Mr. Riedel, the regional specialist, said the administration had few attractive alternatives to its current course. Pouring in more troops is politically infeasible, he said, while pulling out altogether would make the United States vulnerable to a terrorist attack organized by al Qaeda and originating in a Taliban-dominated Afghanistan.

“Staying where you are is not attractive, because sooner or later, it means you’ll lose,” Mr. Riedel said. “Obama inherited a disaster in Afghanistan and he faces the same bad options he faced in 2008.”

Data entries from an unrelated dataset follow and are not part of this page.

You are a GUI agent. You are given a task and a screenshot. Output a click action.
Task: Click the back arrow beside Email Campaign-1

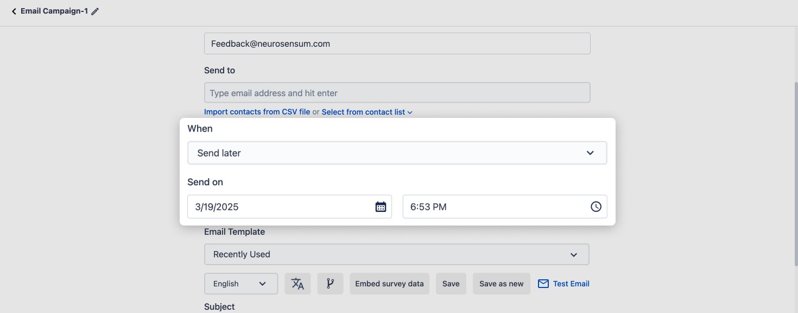point(14,11)
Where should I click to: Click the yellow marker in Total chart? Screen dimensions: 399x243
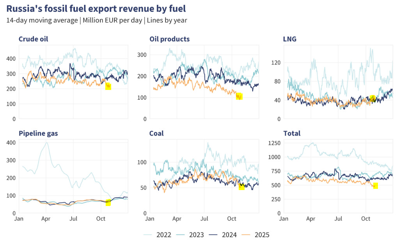(375, 186)
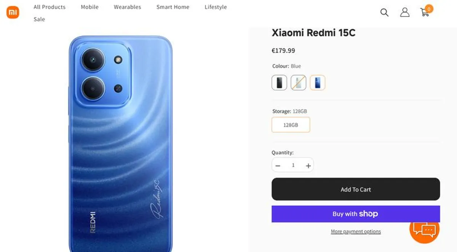
Task: Click the Xiaomi Mi logo
Action: click(13, 13)
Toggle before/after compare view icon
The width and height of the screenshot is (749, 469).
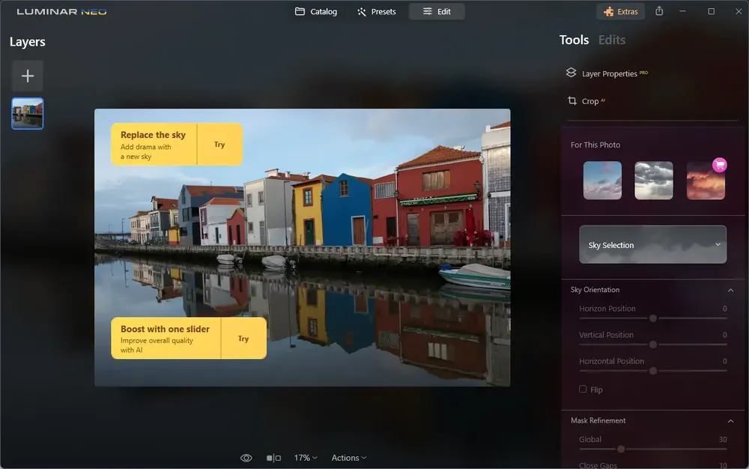(273, 458)
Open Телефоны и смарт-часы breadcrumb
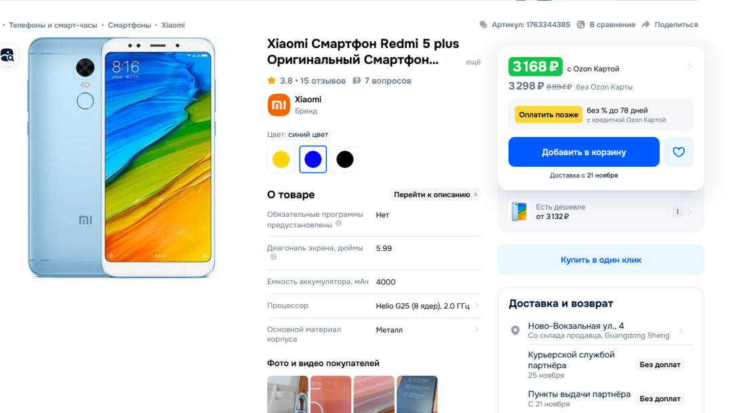Image resolution: width=739 pixels, height=413 pixels. click(x=53, y=25)
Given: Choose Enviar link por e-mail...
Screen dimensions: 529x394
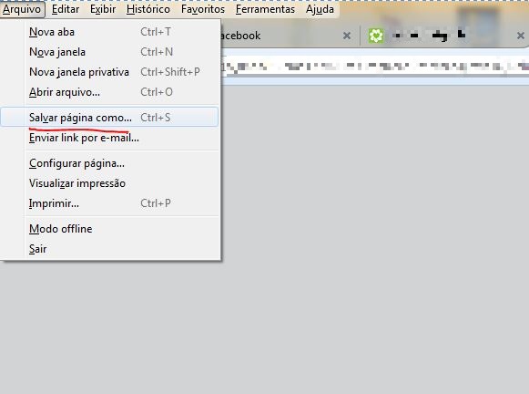Looking at the screenshot, I should pos(109,138).
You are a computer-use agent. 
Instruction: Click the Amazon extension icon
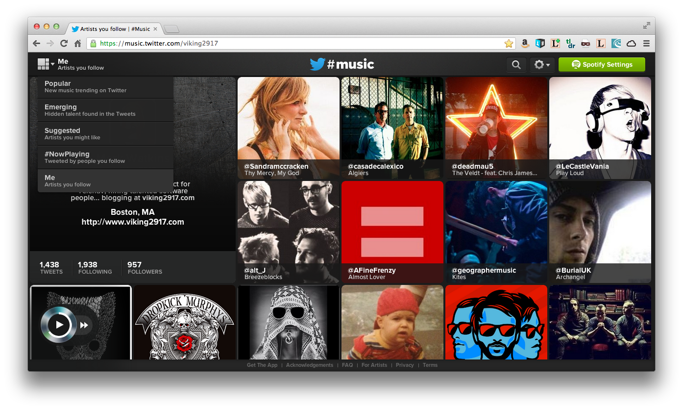pos(525,44)
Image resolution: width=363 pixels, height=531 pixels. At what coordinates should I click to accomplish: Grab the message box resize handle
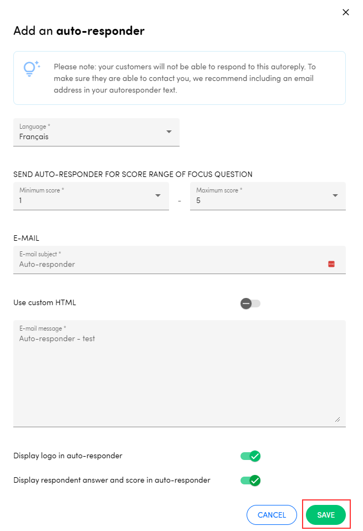tap(338, 419)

A report published by AFP on June 10 carried a statement from General Stanley A. McChrystal, commander of the UN-created International Security Assistance Force (ISAF) and U.S. Forces Afghanistan (USFOR-A) who, like Riedel, predicts a slower-than-anticipated drawn-down of U.S. troops from Afghanistan. "I do think it will happen more slowly than we originally anticipated," McChrystal told reporters in Brussels after a meeting of NATO Defense Ministers.

McChrystal attributed the delayed victory to a shortage of Afghan forces, but also said that more political groundwork was needed in Kandahar to build support from local leaders and the local population.

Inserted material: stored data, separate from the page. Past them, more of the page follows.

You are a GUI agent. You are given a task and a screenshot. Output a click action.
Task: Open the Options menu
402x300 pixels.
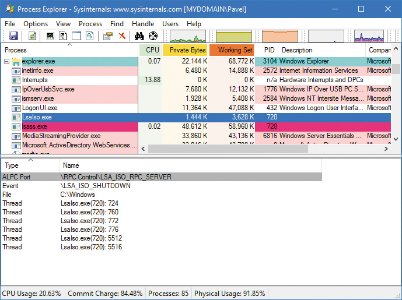click(36, 24)
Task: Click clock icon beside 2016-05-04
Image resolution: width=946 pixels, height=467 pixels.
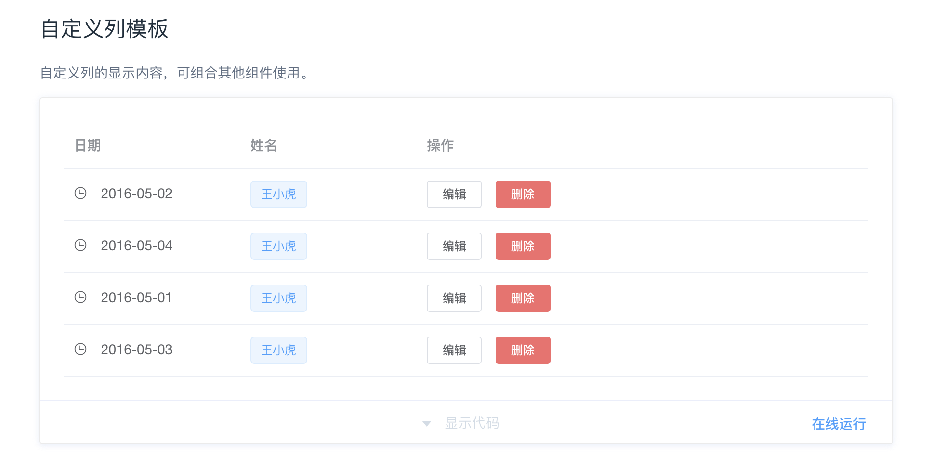Action: (80, 245)
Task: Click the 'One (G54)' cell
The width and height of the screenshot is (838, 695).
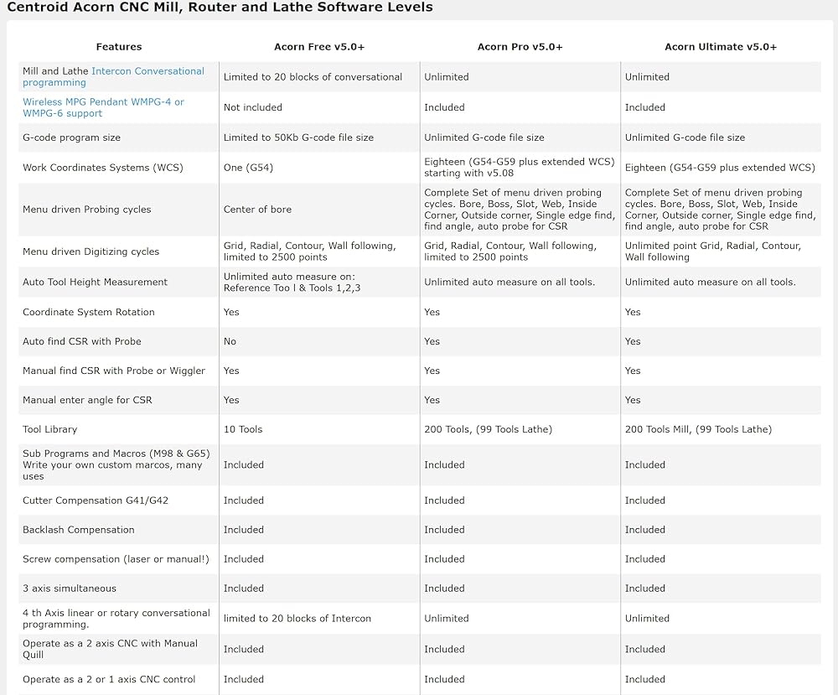Action: click(x=248, y=168)
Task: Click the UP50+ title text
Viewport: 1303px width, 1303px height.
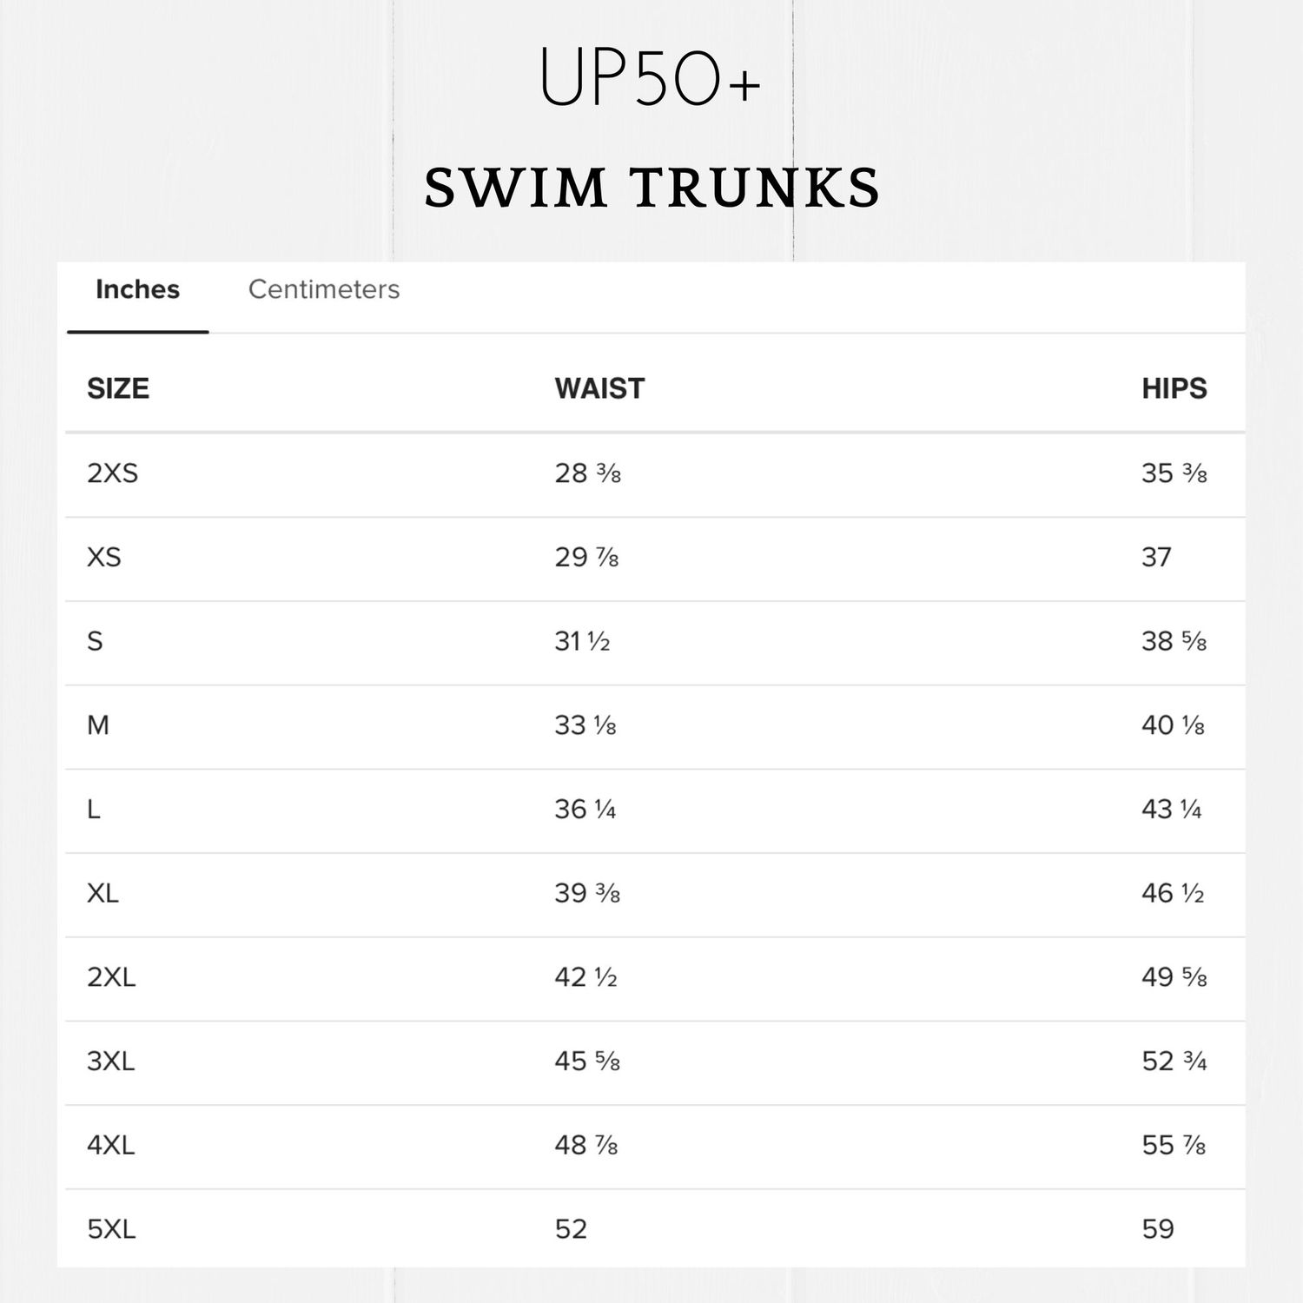Action: 650,78
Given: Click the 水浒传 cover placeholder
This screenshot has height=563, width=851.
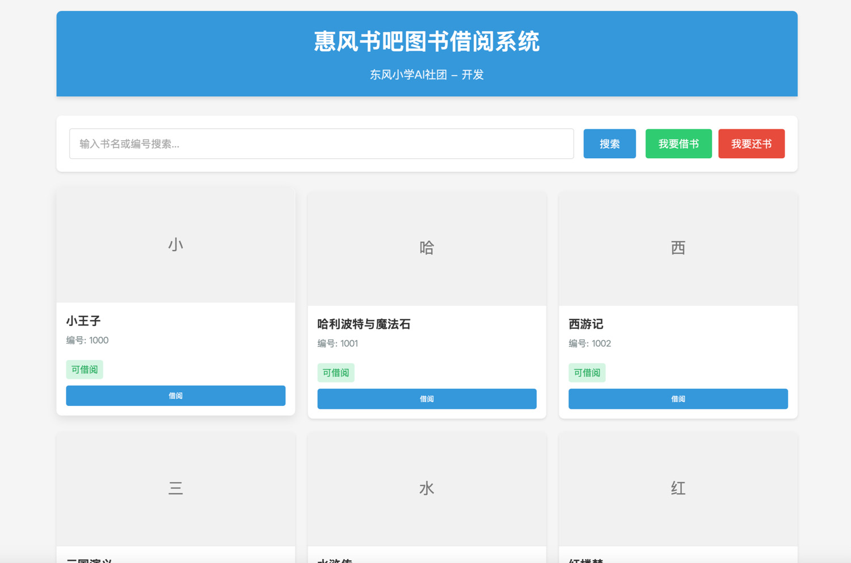Looking at the screenshot, I should [427, 488].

"I don’t intend to hurry it. We want to make sure we’ve got conditions shaped politically with the local leaders, with the people. We really want the people to understand, and literally pull the operation towards them, as opposed to feel as though that they’re being forced with something they didn’t want."

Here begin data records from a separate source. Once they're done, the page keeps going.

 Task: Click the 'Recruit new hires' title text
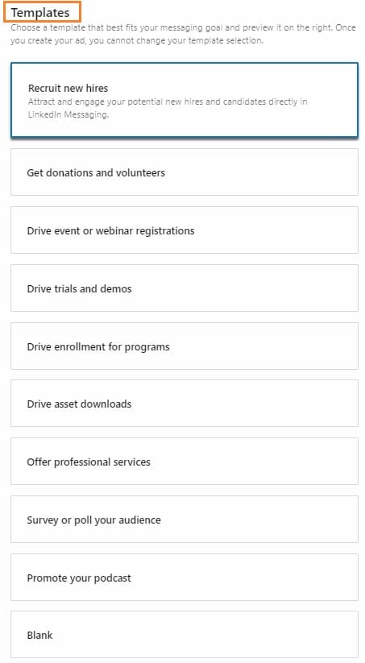click(68, 88)
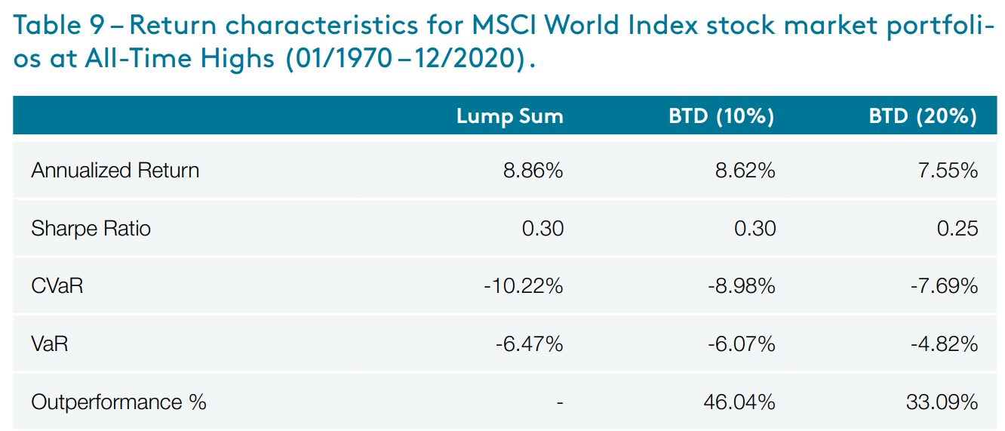Screen dimensions: 1005x431
Task: Select the Sharpe Ratio row label
Action: [x=91, y=228]
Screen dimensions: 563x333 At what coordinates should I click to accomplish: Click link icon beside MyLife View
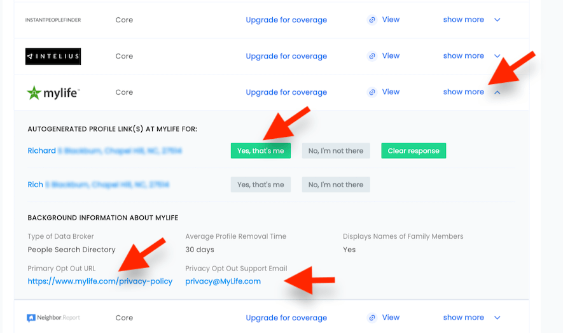click(372, 92)
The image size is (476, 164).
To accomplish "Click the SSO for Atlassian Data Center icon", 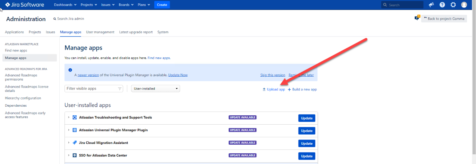I will (75, 155).
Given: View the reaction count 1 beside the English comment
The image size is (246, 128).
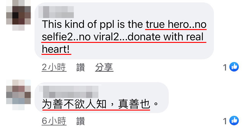Looking at the screenshot, I should (225, 67).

McChrystal foresees that it will "take a number of months for this to play out."

The same reported cited Brigadier General Ben Hodges, head of U.S. forces in the south, who told AFP on June 10 that the offensive in outlying districts of Kandahar city could be delayed by two or three months.

A report about the Brussels meeting posted on NATO’s website noted :

The meeting [of NATO Defense Ministers] began with a briefing by the ISAF Commander, General Stanley McChrystal, on the progress of operations. He explained that the current strategy is working but warned that progress towards real stability will be slow and deliberate in order to make sure that hard-won progress is enduring.

The NATO report also observed:

What General McChrystal heard from 46 nations around the table was equally straightforward: ISAF will stay as long as necessary because a stable, sovereign Afghanistan means a safer world for all. [Emphasis added.]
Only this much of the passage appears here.